▶ [DATA SHOWN]:
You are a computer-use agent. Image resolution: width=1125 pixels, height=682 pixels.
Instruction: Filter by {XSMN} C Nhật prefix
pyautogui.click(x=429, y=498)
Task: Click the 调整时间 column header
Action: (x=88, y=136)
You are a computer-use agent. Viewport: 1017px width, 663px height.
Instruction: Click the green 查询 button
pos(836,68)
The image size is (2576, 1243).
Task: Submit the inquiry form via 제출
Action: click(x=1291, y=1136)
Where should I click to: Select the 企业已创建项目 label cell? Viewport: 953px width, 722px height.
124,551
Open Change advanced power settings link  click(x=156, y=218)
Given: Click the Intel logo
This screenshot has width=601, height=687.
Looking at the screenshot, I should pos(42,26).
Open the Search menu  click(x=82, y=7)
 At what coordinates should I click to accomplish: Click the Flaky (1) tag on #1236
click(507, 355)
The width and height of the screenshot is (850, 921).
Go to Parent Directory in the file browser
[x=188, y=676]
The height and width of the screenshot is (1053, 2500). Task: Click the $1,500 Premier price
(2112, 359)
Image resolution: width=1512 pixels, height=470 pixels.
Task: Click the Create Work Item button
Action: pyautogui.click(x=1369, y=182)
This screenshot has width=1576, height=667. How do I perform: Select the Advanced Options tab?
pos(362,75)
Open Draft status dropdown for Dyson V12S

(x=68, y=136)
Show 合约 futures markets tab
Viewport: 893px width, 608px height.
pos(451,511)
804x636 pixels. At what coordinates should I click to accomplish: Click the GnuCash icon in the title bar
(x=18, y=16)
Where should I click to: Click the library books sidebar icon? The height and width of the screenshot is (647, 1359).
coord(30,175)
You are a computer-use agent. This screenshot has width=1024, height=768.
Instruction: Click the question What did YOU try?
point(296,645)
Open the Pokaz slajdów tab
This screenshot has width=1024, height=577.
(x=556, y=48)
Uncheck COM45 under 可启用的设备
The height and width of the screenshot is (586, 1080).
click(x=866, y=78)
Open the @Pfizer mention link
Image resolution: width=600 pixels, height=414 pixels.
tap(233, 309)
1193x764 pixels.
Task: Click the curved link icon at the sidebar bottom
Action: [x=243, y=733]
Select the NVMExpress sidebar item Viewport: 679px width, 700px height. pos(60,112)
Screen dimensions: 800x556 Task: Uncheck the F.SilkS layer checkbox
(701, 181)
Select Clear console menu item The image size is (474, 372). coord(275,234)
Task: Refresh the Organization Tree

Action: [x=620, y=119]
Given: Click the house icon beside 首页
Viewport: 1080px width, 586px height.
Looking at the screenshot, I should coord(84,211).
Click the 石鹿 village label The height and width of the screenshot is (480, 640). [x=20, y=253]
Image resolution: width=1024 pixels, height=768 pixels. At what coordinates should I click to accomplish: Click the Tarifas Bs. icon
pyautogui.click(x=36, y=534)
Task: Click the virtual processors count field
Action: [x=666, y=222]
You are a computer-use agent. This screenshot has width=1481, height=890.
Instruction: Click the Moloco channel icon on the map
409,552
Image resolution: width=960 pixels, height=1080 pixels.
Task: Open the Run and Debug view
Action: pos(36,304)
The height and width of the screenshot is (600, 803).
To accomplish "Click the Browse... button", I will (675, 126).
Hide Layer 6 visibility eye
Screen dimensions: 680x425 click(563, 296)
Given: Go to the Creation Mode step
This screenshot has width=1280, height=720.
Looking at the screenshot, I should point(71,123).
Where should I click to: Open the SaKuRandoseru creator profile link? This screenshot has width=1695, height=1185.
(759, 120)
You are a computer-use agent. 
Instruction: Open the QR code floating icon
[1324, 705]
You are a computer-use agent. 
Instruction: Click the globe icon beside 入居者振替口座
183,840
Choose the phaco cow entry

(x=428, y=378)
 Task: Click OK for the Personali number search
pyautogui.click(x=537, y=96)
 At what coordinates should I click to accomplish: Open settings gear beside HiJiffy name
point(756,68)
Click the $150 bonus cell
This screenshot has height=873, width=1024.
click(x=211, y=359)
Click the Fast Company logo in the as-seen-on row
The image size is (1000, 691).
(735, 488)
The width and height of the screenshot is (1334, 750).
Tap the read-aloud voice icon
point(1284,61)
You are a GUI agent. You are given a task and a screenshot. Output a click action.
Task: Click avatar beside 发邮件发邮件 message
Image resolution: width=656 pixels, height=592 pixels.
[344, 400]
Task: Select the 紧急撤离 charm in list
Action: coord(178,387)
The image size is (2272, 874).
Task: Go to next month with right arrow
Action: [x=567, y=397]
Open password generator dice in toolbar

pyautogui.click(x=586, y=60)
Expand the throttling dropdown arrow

▶ [THE PROBLEM]:
Copy down every line of the material above that includes the string "agent".

▶ [COMPLETED EXERCISE]:
You are a computer-use agent. Image resolution: width=1125 pixels, height=682 pixels.
You are a computer-use agent. Viewport: 1017px width, 663px height.
You are a computer-use agent. This screenshot has width=1024, height=768.
You are a computer-use agent. This screenshot has width=1481, height=890.
You are a computer-use agent. 
You are a computer-use agent. 
You are a GUI agent. You are given a task and a screenshot. Output a click action.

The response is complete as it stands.